I'm cutting a frame out of another canvas board painting. I like the shape of the chair behind the figure.



I make holes to thread the strips of canvas through.


So this is the result of the first foray into this process. I heave gotten some positive responses to it already, but I am wondering where I can go with it. This will probably be one element in a larger piece, I want to find out what I can do that works along with this structure.

Thursday, September 10, 2009

Textbook for the project

Since this is an independent study class I thought I should find a textbook. Here is my first pick: Green Guide for Artists by Karen Michel.It's a beautiful book with some really good ideas. It contains recipes for glues and paints as well as lots of tips for "greening" the studio. It has nice photos and layout. It is a little thin, so I will definitely need to suppliment it with more scholarly sources. Intuitively, I question the true green potential of some of the recipes. For example, wheat paste require all this wheat to be grown, processed into flour and then boiled for 1/2 hour plus some ingredients like alum or quick lime to be added as a preservative; is that really greener than mass producing acrylic medium or glue? Probably, but how much really. Lots to learn.


Working with discarded paintings

I'm just experimenting to see what I can do with these as an art material.

▸ **What to produce**
Please answer these questions about the art blog excerpt:
1. What does the writer like about the canvas board painting being cut into a frame?
2. Which book and author did the writer pick as the textbook?
3. For how long does wheat paste need to be boiled?
The listing has no connection to the art blog excerpt.

Collected data entries:
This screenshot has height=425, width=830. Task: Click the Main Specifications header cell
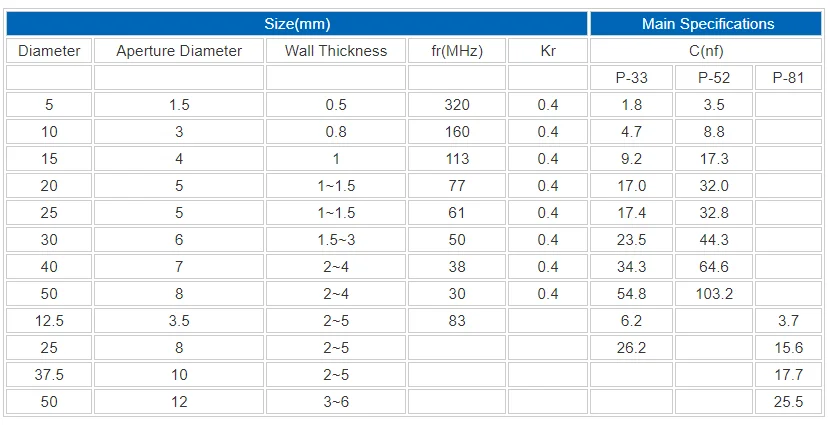(x=707, y=24)
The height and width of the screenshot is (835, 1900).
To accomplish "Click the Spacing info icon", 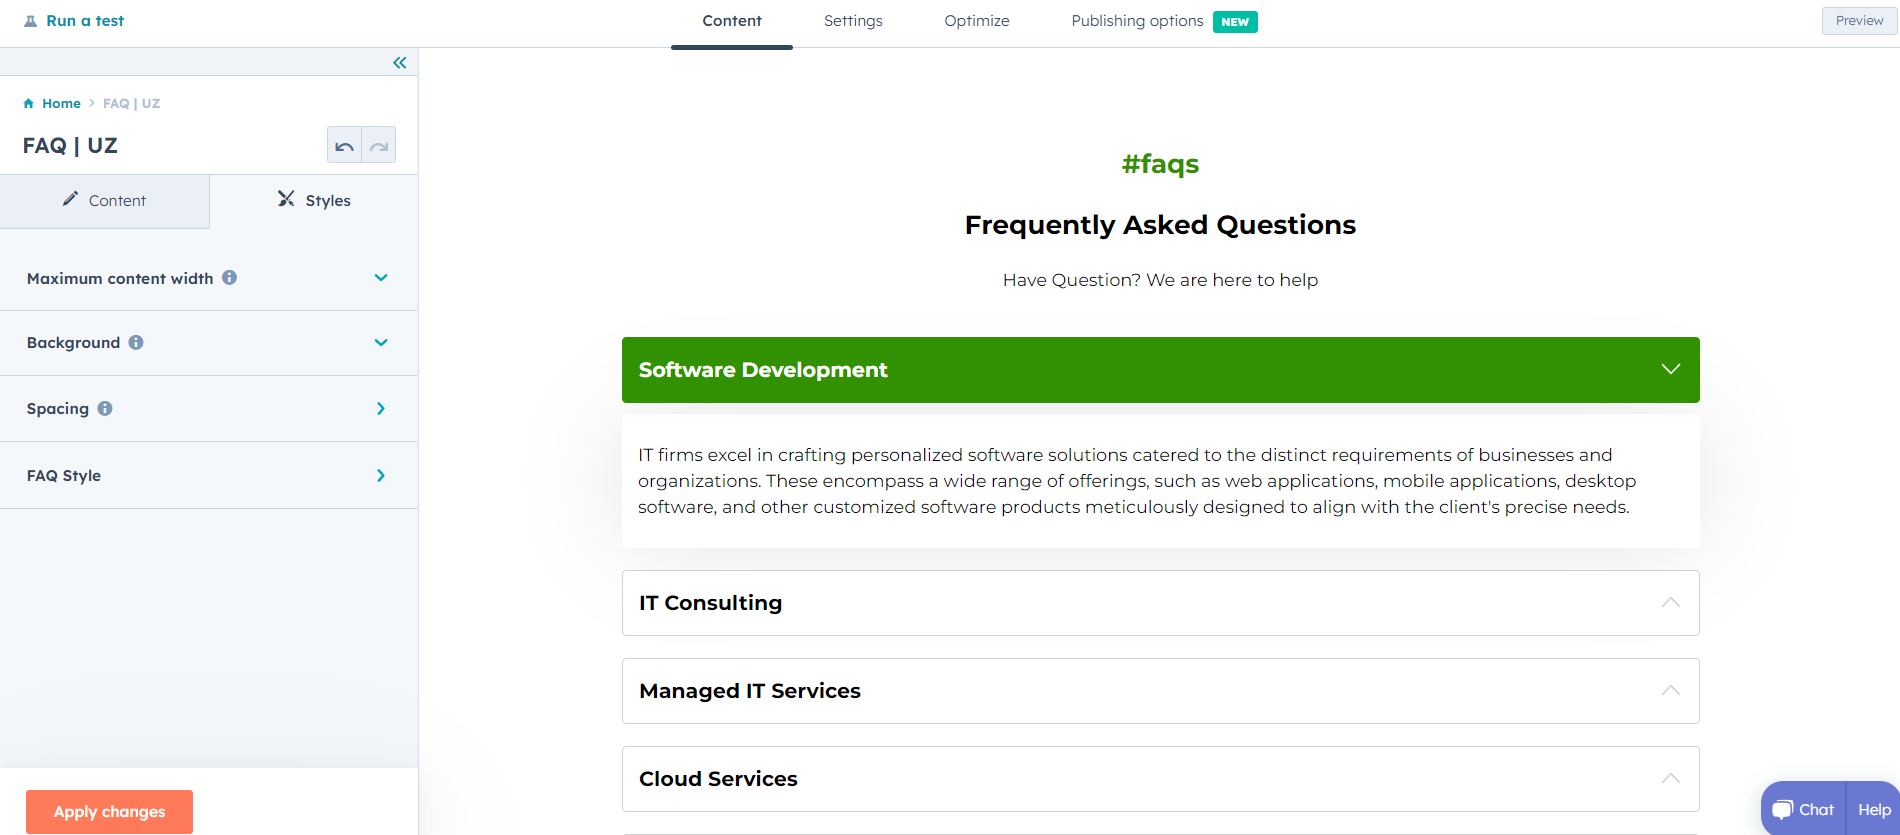I will click(105, 409).
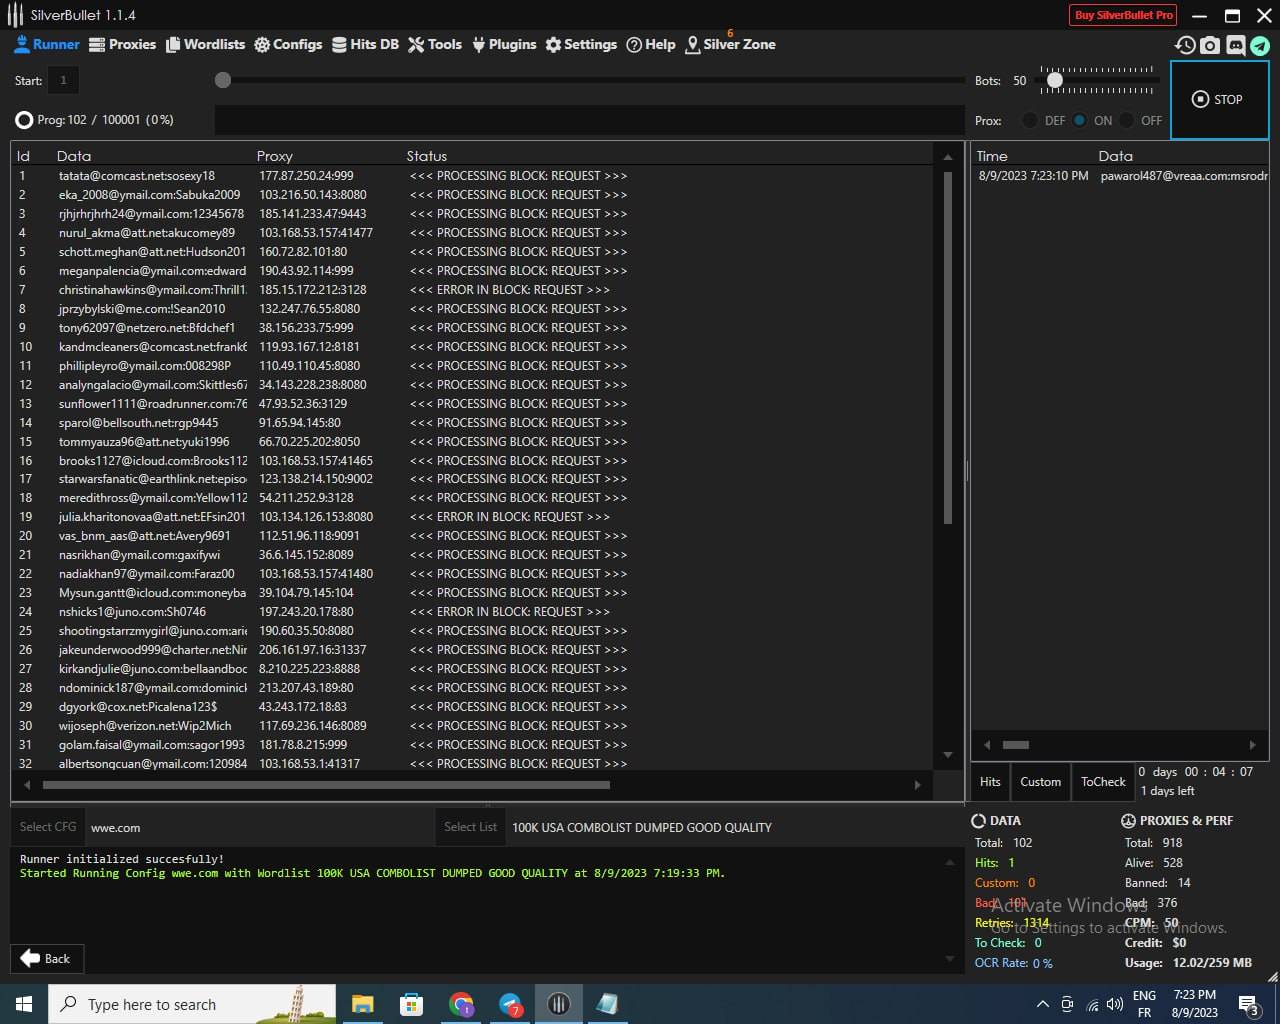Expand hidden system tray icons chevron
The height and width of the screenshot is (1024, 1280).
[1042, 1004]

▸ **Solved problem**
1. The shape of the chair behind the figure.
2. Green Guide for Artists by Karen Michel.
3. Half an hour plus (1/2 hour plus).